THE PROBLEM: An exact copy is required of the lines running from the one that contains "Open the @imagesaicouldnt handle" to the end of the material, both ends included, with pictures omitted.

==========

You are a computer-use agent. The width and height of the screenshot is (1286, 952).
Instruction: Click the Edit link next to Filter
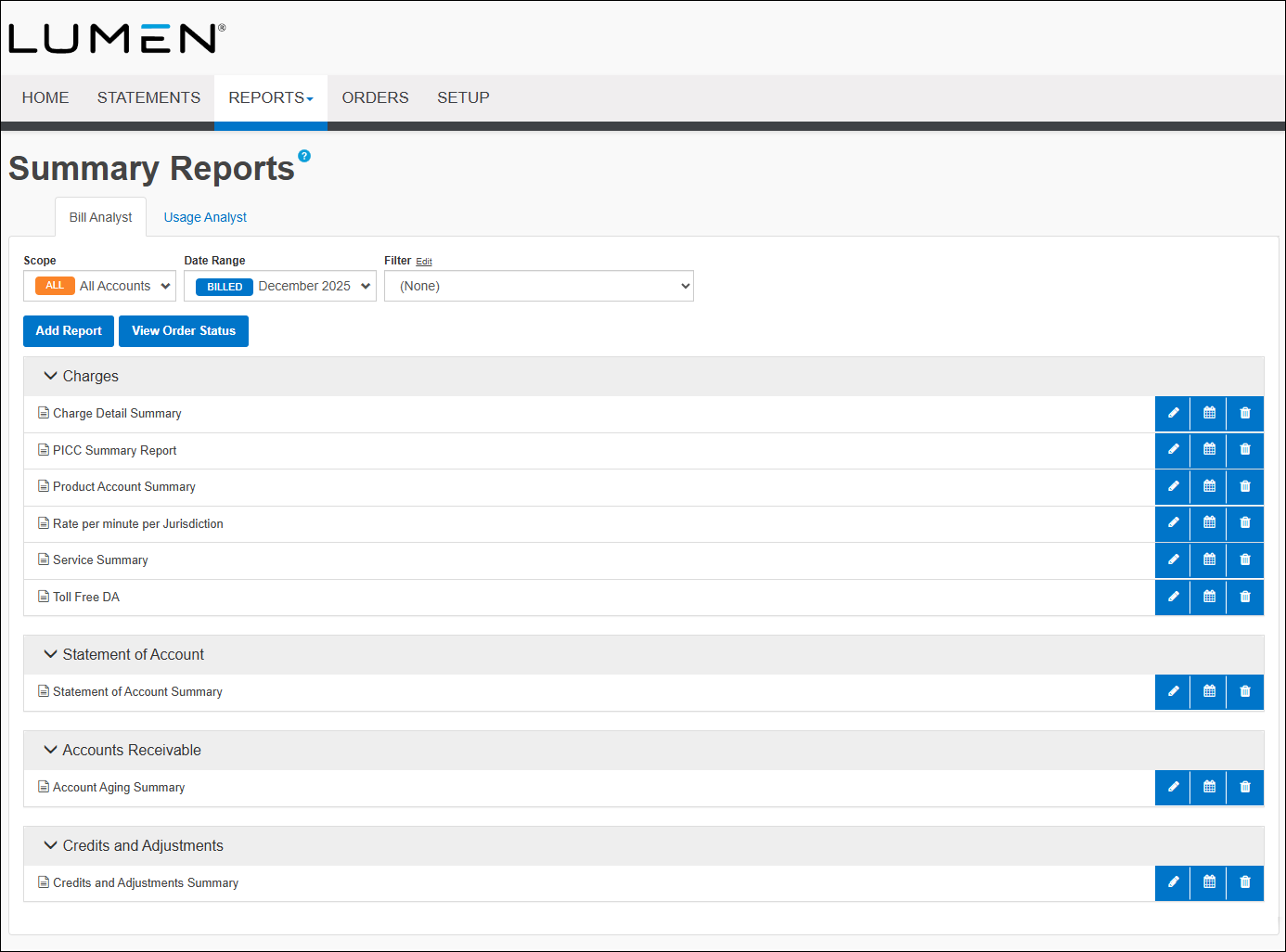pyautogui.click(x=424, y=261)

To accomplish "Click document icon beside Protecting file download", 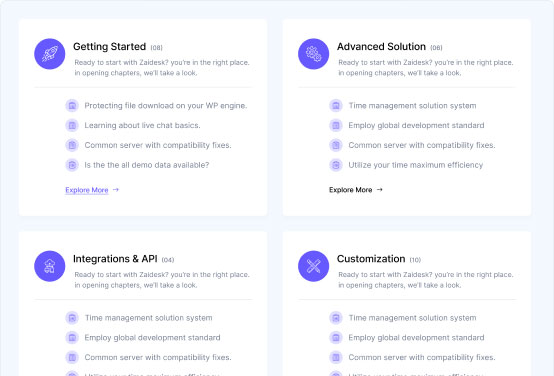I will [x=72, y=106].
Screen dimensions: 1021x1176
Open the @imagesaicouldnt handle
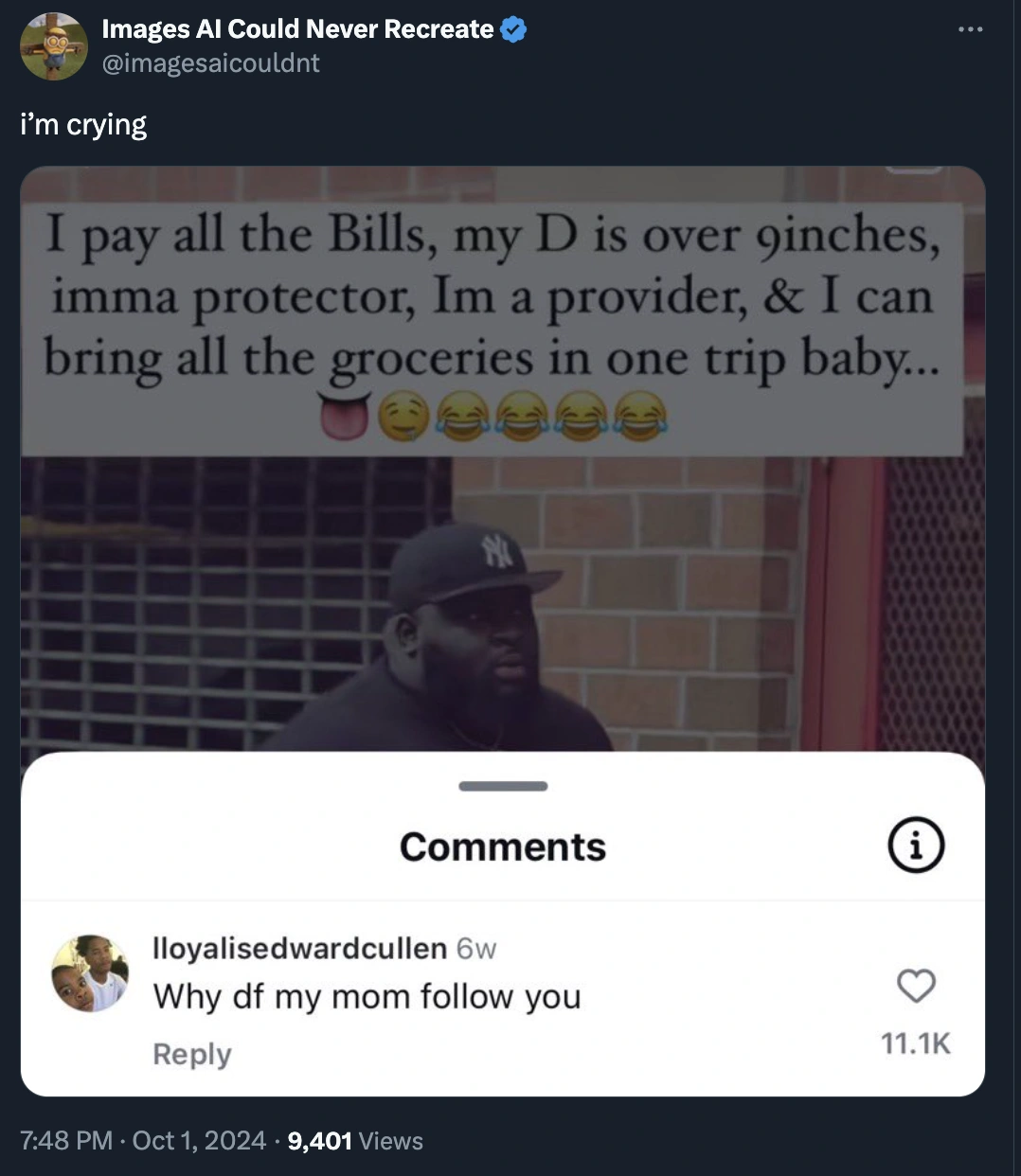pyautogui.click(x=210, y=63)
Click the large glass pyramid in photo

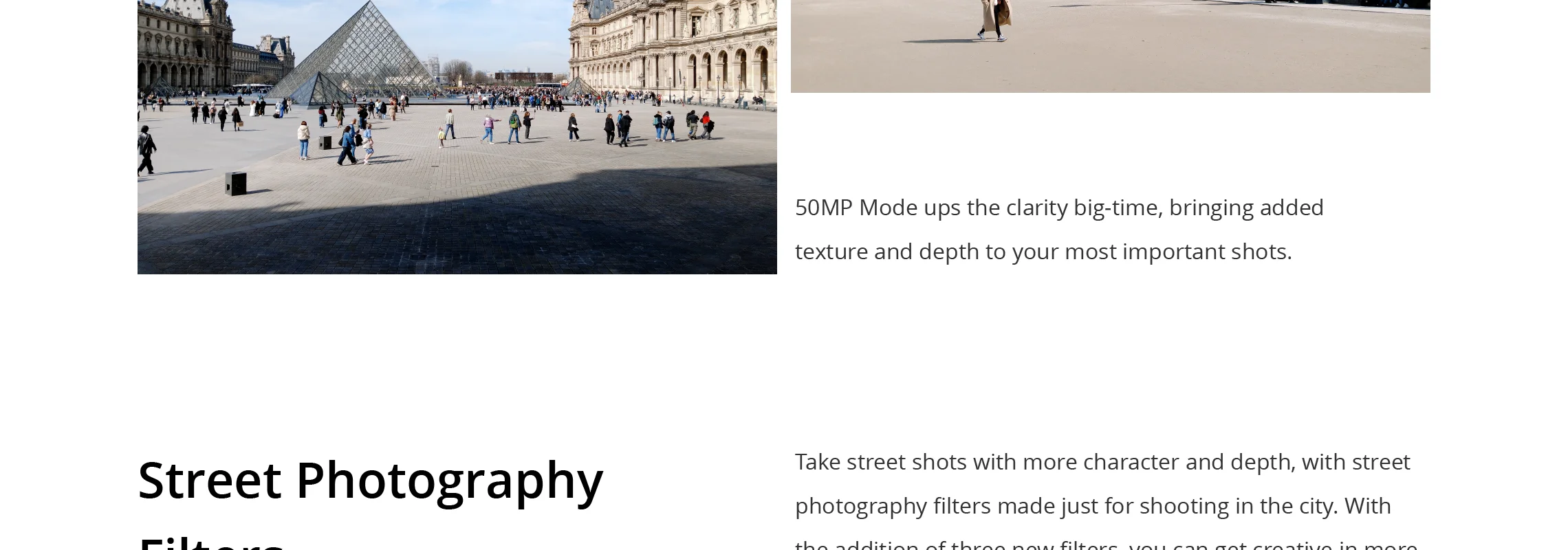359,48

==========

YOUR SOLUTION:
Open the @imagesaicouldnt handle
pyautogui.click(x=210, y=63)
Click the large glass pyramid in photo

359,48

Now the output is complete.